* Exercise instructions: Can you write out the lines starting at the one containing "Open the floating feedback chat icon" and ending at the one containing "click(800, 352)", substituting "support" for "feedback" and keeping everything else the same? Leave the pictures out.

* Source material:
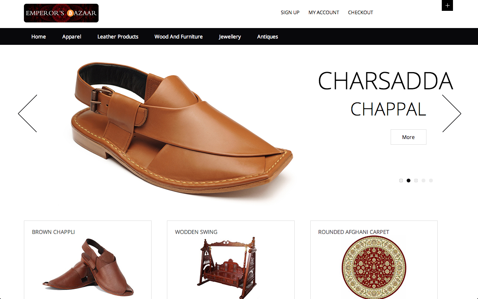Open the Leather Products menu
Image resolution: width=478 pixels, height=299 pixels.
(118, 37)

--

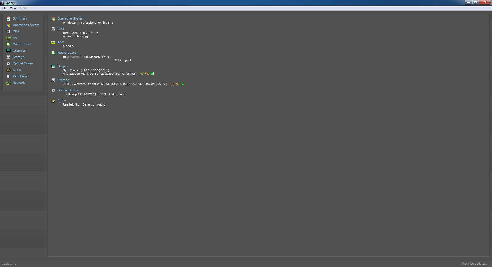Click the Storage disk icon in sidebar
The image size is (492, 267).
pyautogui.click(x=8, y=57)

...

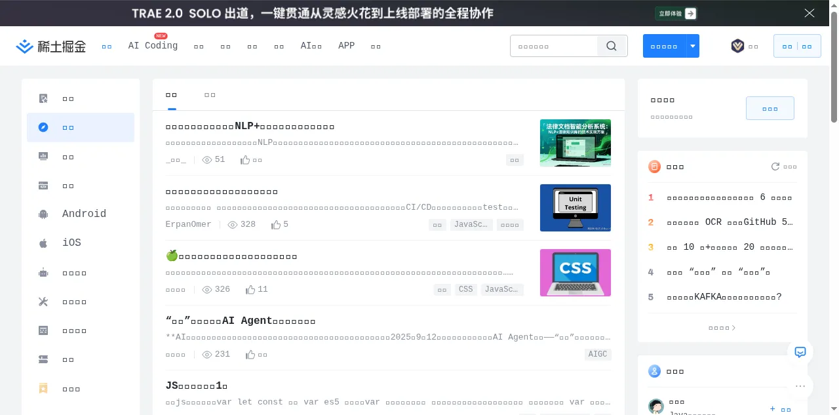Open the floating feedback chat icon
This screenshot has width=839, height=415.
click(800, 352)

* Written reply:
Open the floating support chat icon
This screenshot has width=839, height=415.
click(800, 352)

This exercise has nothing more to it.